Volta mais longa

'Portuguesa' terá uma extensão de 1.618 quilómetros e um percurso muito duro

• Foto: Fernando Ferreira

A 78ª edição da Volta a Portugal Santander Totta, entre 27 de julho e 7 de agosto, promete ser das mais duras e longas dos últimos anos, com 1.618 quilómetros, num percurso com muita montanha mas apenas uma chegada em alto. A apresentação foi feita ontem nos Paços do Concelho, em Lisboa, com a presença de Joaquim Gomes, diretor da corrida, autarcas, patrocinadores e alguns dos ciclistas candidatos ao triunfo.

Mesmo assim, só um corredor completo, trepador, que desça bem e saiba rolar no contrarrelógio poderá impor-se e fazer a diferença. O espanhol Gustavo Veloso (W52-FC Porto) está na expectativa, à procura do terceiro triunfo e comentou a mítica etapa da Torre, a 6ª entre Belmonte e Guarda (173,7 km), que desta vez não termina em alto: "Este ano ainda vai fazer mais diferenças, porque ao passarmos duas vezes na Torre, numa etapa tão longa e com uma parte final tão quebrada, vai fazer com que toda a gente chegue com o depósito vazio. Pode não sair daí o vencedor, mas muitos podem perder. Tudo tenho feito para estar nas melhores condições."

Já Joni Brandão (Efapel), vice-campeão da ‘Portuguesa’, coloca a pressão em rivais como Veloso ou Alejandro Marque (LA-Antarte): "Esta Volta favorece os contrarrelogistas, apesar da dureza da 6ª etapa: mas não é uma chegada tradicional em alto na Serra da Estrela. No fundo, só temos uma chegada em alto, que é a da Senhora da Graça. No papel, não parece ser uma Volta muito difícil, mas só a estrada o vai dizer. Não vamos baixar os braços por causa deste traçado, vou tentar ganhar tempo nas etapas mais duras para ter menos pressão no contrarrelógio de Lisboa."

O crono, com efeito, poderá ser decisivo, entre Vila Franca de Xira e, como lugar de chegada, o ‘estreante’ Terreiro do Paço, na 10ª e última etapa (32 km). Nomes como Joaquim Agostinho ou Marco Chagas foram consagrados neste percurso.

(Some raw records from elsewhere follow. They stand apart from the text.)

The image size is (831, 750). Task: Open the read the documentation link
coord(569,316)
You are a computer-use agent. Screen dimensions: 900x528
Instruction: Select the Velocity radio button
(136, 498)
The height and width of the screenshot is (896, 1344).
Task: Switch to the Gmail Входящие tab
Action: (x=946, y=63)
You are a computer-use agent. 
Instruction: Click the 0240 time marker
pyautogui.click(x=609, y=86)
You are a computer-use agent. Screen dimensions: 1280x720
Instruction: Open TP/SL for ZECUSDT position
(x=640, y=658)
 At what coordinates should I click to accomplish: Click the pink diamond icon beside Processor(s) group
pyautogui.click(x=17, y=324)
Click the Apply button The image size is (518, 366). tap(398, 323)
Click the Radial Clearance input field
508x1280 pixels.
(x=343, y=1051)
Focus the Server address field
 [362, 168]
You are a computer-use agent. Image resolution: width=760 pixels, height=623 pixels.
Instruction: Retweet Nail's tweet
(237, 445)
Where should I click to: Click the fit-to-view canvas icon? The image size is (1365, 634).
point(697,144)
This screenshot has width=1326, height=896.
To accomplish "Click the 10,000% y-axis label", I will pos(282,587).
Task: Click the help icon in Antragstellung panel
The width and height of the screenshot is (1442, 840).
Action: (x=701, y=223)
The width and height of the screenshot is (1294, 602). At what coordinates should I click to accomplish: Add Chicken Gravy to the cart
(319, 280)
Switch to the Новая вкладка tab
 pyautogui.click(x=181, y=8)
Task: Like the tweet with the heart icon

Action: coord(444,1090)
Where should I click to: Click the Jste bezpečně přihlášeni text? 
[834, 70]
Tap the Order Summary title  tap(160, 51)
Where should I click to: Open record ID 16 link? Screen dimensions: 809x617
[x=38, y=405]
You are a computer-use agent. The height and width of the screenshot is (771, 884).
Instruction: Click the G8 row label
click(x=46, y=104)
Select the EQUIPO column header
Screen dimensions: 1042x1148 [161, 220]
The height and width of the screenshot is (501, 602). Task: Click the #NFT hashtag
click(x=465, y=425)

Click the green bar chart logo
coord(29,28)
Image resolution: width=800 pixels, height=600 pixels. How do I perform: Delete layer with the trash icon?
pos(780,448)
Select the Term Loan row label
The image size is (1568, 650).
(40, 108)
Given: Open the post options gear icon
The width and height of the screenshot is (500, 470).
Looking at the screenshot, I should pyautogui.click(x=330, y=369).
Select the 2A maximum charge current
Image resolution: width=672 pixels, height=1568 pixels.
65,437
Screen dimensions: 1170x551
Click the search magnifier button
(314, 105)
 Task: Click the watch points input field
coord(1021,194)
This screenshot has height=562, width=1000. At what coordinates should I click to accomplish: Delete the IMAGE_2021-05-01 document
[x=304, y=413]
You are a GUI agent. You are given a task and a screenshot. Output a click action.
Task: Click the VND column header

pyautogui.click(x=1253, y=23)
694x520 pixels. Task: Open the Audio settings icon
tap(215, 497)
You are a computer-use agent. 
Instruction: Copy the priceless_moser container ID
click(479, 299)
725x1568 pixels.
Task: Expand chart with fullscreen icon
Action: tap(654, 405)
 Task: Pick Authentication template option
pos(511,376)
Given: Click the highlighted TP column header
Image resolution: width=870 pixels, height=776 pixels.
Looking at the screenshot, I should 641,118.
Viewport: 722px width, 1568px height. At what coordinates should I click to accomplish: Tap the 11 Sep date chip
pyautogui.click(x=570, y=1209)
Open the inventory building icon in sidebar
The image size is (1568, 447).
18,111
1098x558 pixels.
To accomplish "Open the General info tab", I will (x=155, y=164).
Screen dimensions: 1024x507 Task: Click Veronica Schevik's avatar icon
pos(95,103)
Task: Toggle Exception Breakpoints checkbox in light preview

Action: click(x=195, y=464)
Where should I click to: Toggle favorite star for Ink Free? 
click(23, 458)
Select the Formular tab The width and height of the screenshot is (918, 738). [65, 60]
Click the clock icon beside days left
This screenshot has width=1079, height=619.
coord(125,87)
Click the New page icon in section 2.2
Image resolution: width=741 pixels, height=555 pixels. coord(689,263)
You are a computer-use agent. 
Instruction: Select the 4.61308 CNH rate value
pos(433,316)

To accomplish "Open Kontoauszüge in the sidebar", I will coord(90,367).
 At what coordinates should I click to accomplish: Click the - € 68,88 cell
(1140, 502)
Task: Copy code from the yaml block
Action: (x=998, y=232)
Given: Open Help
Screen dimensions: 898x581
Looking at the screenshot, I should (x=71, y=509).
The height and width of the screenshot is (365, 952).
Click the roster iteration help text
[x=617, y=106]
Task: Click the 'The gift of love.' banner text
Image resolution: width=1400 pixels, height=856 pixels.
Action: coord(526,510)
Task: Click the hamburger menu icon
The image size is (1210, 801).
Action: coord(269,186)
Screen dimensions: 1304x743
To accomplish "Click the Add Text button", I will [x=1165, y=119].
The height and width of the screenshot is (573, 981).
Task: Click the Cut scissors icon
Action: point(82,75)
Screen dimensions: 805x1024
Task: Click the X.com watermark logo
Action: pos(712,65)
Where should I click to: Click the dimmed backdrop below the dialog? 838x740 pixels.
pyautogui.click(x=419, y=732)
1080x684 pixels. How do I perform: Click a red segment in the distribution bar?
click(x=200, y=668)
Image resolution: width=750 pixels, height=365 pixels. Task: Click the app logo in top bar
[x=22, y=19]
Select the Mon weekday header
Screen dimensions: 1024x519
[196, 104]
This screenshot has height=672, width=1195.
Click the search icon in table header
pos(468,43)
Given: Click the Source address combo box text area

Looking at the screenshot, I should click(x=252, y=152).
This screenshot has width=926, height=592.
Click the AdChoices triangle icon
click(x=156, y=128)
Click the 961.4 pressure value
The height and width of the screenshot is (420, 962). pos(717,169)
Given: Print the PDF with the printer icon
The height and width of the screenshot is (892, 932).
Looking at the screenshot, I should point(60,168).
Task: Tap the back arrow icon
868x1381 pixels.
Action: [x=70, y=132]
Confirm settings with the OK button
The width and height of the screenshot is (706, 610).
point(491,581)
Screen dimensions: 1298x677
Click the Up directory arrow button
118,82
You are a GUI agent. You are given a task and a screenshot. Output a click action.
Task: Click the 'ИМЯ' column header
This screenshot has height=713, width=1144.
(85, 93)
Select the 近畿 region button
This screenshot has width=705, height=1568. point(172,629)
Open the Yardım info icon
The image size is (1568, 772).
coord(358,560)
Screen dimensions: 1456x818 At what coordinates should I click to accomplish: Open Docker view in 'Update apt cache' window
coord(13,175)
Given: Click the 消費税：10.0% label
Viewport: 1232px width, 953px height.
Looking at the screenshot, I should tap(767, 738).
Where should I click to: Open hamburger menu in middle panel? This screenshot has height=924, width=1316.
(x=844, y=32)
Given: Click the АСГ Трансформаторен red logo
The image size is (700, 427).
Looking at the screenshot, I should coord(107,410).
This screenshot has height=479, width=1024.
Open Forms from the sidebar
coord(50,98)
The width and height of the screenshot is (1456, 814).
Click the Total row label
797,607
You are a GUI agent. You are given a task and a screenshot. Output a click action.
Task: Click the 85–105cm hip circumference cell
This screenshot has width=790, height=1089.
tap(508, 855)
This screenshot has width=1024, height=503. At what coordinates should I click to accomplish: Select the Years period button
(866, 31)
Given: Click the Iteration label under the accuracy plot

Também presente esteve Hugo Sabido, que espera um Sporting-Tavira em grande: "Esperamos que a equipa salve a época na Volta, pelo que vamos lutar pela vitória com todas as armas que dispomos. Será uma corrida muito técnica, com apenas uma chegada em alto, traçado que se adapta às características dos nossos corredores. Serei o braço-direito de Rinaldo Nocentini, estando sempre com ele para o ajudar."

Setúbal regressa após 45 anos

Joaquim Gomes, diretor da Volta, diz que a etapa da Torre, mesmo sem chegada em alto, "é das mais duras dos últimos anos", e destacou o regresso do Alentejo e Setúbal, que não tem um final de etapa desde há 45 anos. Desta vez, isso vai ser possível, após ligação na 9ª tirada entre Alcácer do Sal (partida inédita) e a cidade de Bocage. A corrida, com 18 equipas e 144 corredores, contempla um prólogo, em Oliveira de Azeméis, e 10 etapas, sendo de destacar, também, a estreia da Nazaré (8ª etapa), em jornada por estradas do Oeste, onde treinava Agostinho.